MEDIAS - C’est un des rares coins de France où on trouve encore des journaux régionaux payants et concurrents. Dans un an, ce sera fini. A Lille, le groupe Voix du Nord annonce un projet de fusion de ses rédactions Voix du Nord, Nord Eclair, et le gratuit Direct Lille.

Le but, c'est fabriquer trois journaux avec une machine rédactionnelle unique, via le système éditorial CCI Newsgate : une gare de triage, qui alimentera les journaux, leurs sites internet, les tablettes, les smartphones et 24 portails locaux, avec du texte, de la vidéo film et du son, et des éditeurs papier et Web, dans chaque édition locale. Depuis juin, le groupe organise des ateliers et les premiers logiciels devraient arriver en novembre.

«Bouche-trou». Les deux titres devront «se compléter», dixit la direction. Nord Eclair deviendra «chaleureux et complice», «populaire mais pas populiste», tourné sur Roubaix-Tourcoing. Pour le reste, le directeur général du groupe, Jacques Hardoin, assure qu’il faut «inventer». Fin de la pluralité à Lille ? Jacques Hardoin rassure : «Pour certains papiers, comme la couverture d’une séance plénière du conseil régional ou un conseil municipal à Roubaix, il y aura encore deux journalistes.» Pour les autres sujets, un journaliste devra-t-il écrire un article pour la Voix, puis le même, plus «chaleureux et complice», pour Nord Eclair ? «Non, ça sera le travail de l’éditeur.» Y aura-t-il encore des pages «région» à Nord Eclair ? Mystère.

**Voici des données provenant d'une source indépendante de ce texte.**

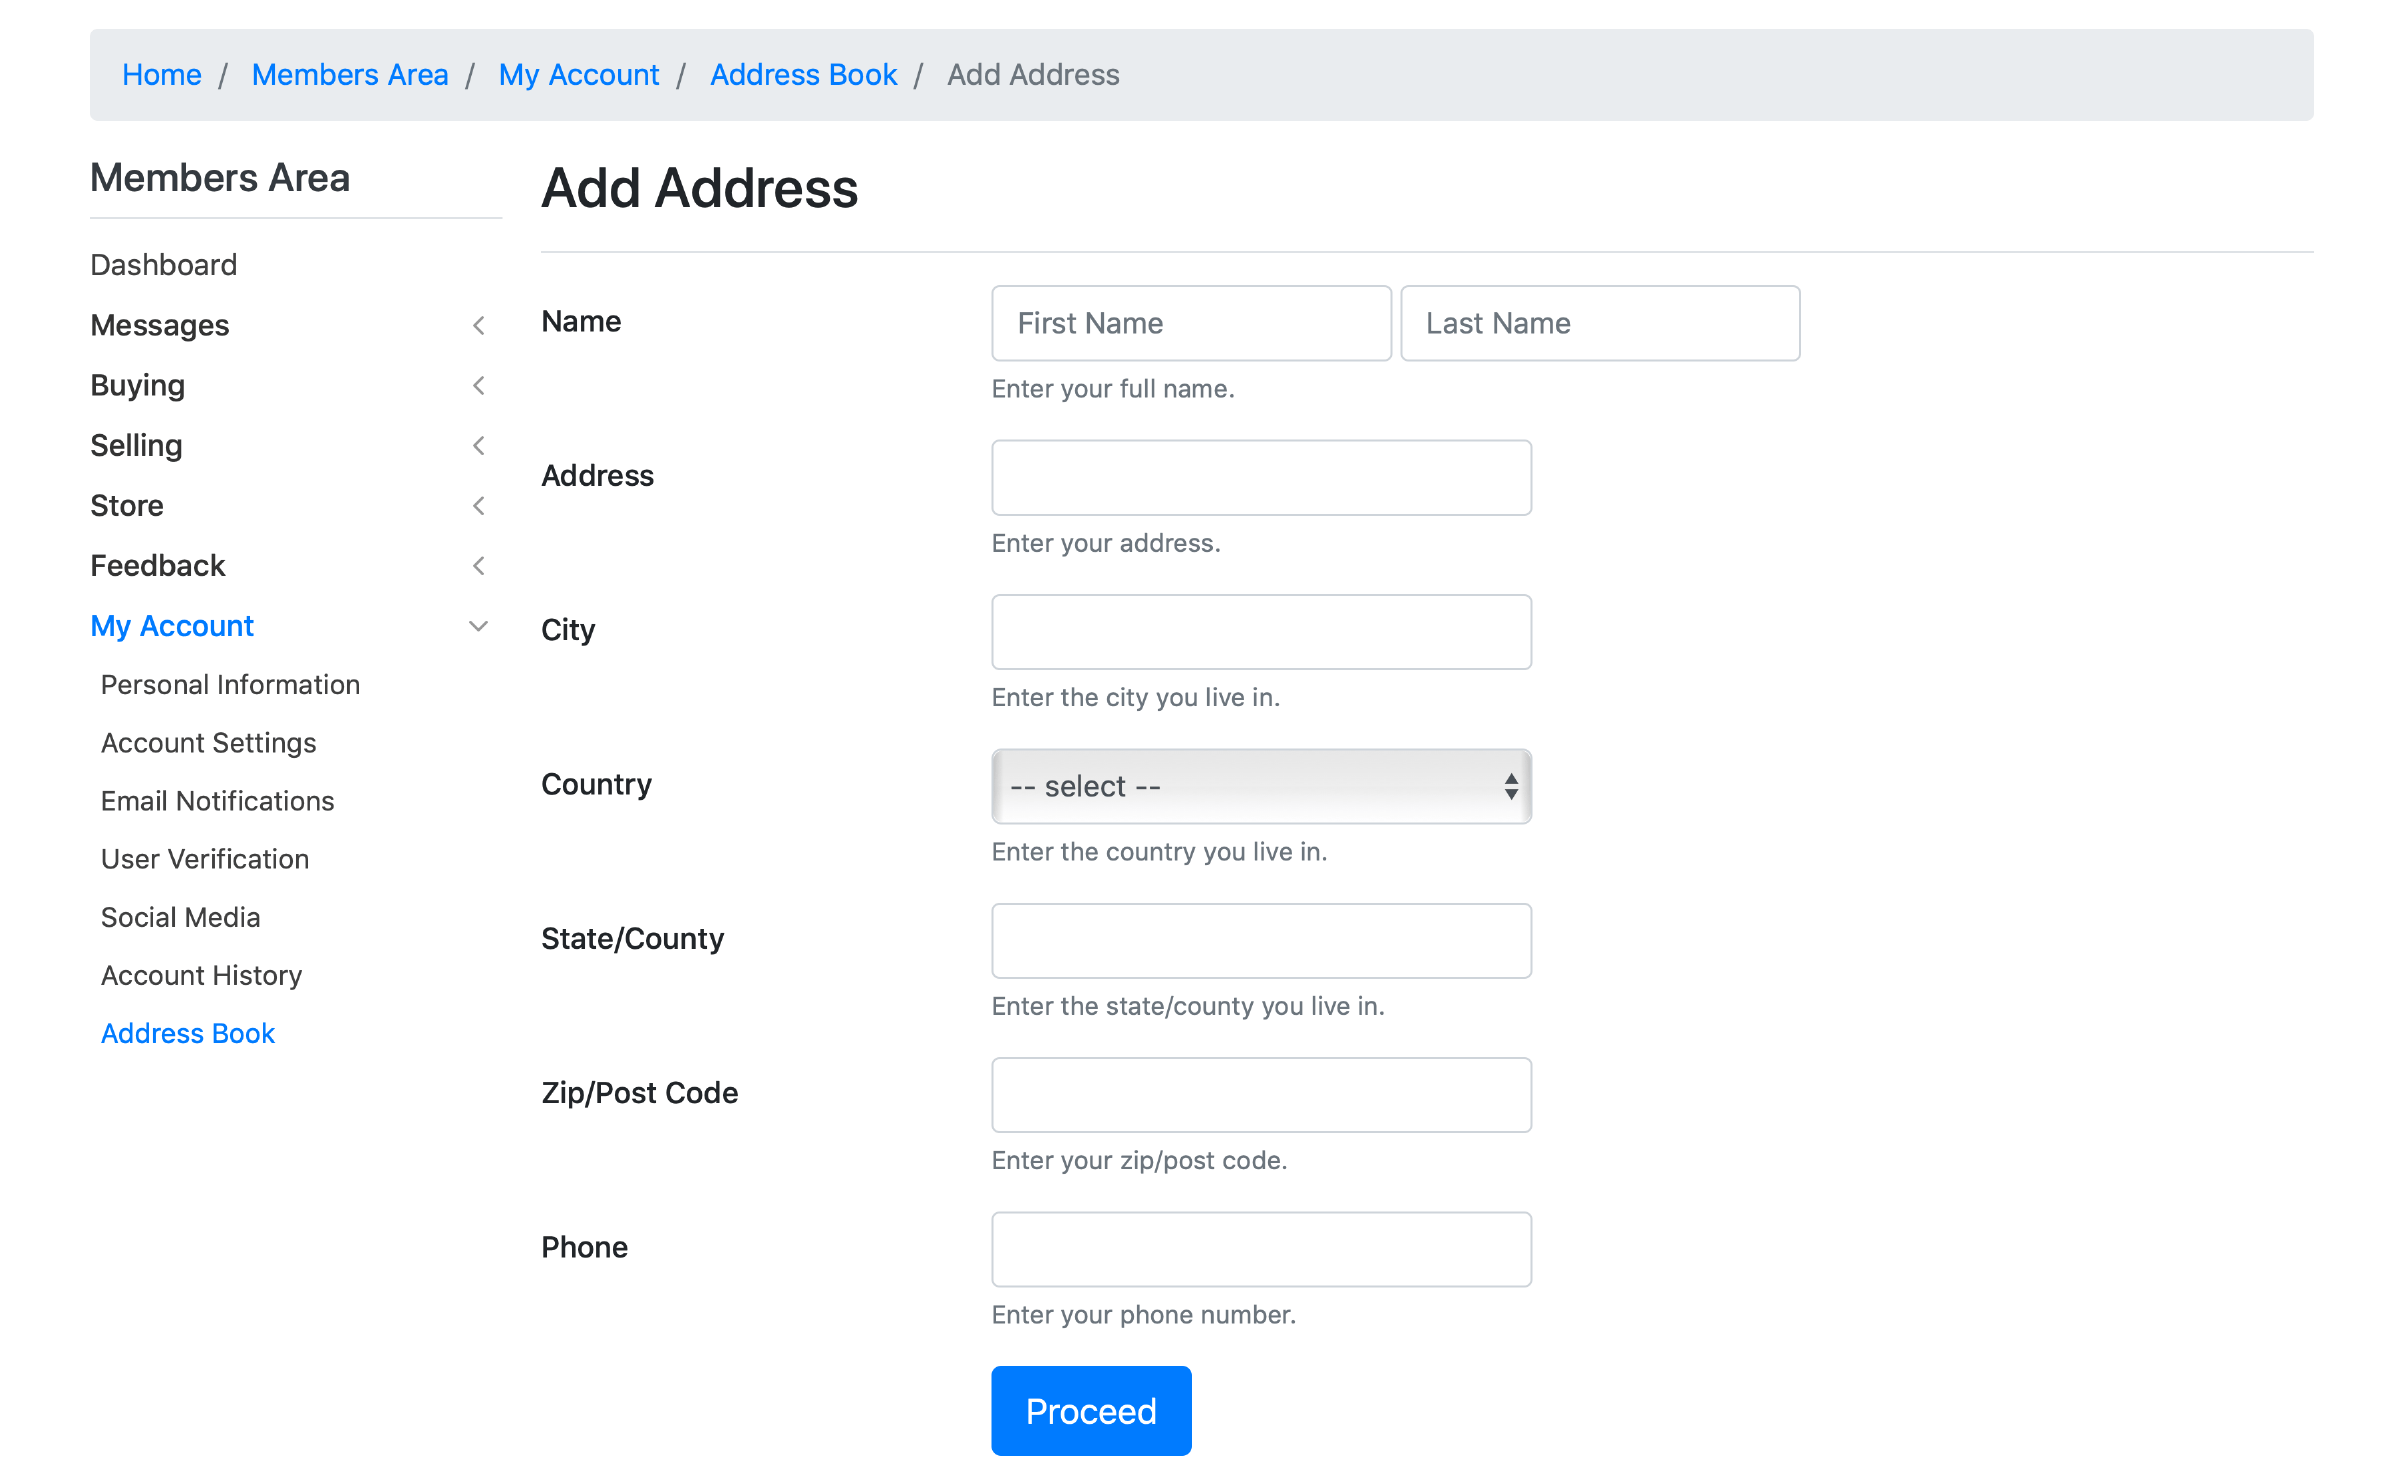Screen dimensions: 2401x1483
Task: Open Dashboard in the sidebar
Action: pyautogui.click(x=164, y=265)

Cette fusion a pour objectif de lutter contre la concurrence du Web et l’érosion des ventes. La Voix du Nord, 300 journalistes, avec 275 000 exemplaires, a baissé de 3% en 2010. Il s’agit aussi de ne pas laisser mourir Nord Eclair.

Lu à 80% à Roubaix-Tourcoing, deux villes plutôt «pauvres», Nord Eclair ne compte plus que 25 000 lecteurs pour 50 journalistes. Il survit grâce aux aides au portage qui cesseront en 2012.

Autre but de la manœuvre : puiser dans le vivier des journalistes de la rédaction de Nord Eclair pour alimenter la nouvelle machine à info. Que restera-t-il de Nord Eclair ? Vincent Tripiana, délégué SNJ à la Voix, craint que son journal pompe «la moelle épinière» de son voisin.

Du côté des journalistes, peu d’enthousiasme même si on reconnaît que «le papier s’épuise», et qu’«il faut trouver des solutions». A Nord Eclair, on se dit «soulagés» des emplois préservés, mais «inquiets» pour la survie du titre. On craint de servir de «bouche-trou» pour les éditions locales de la Voix, explique Marjorie Duponchel, déléguée SNJ.

Un projet «aussi vague qu’inquiétant» peste l’intersyndicale CGT-SNJ des deux journaux. A Nord Eclair, on s’inquiète pour l’identité du journal. Le directeur général assure qu’il est attaché à l’actuelle ligne «démocrate-chrétienne».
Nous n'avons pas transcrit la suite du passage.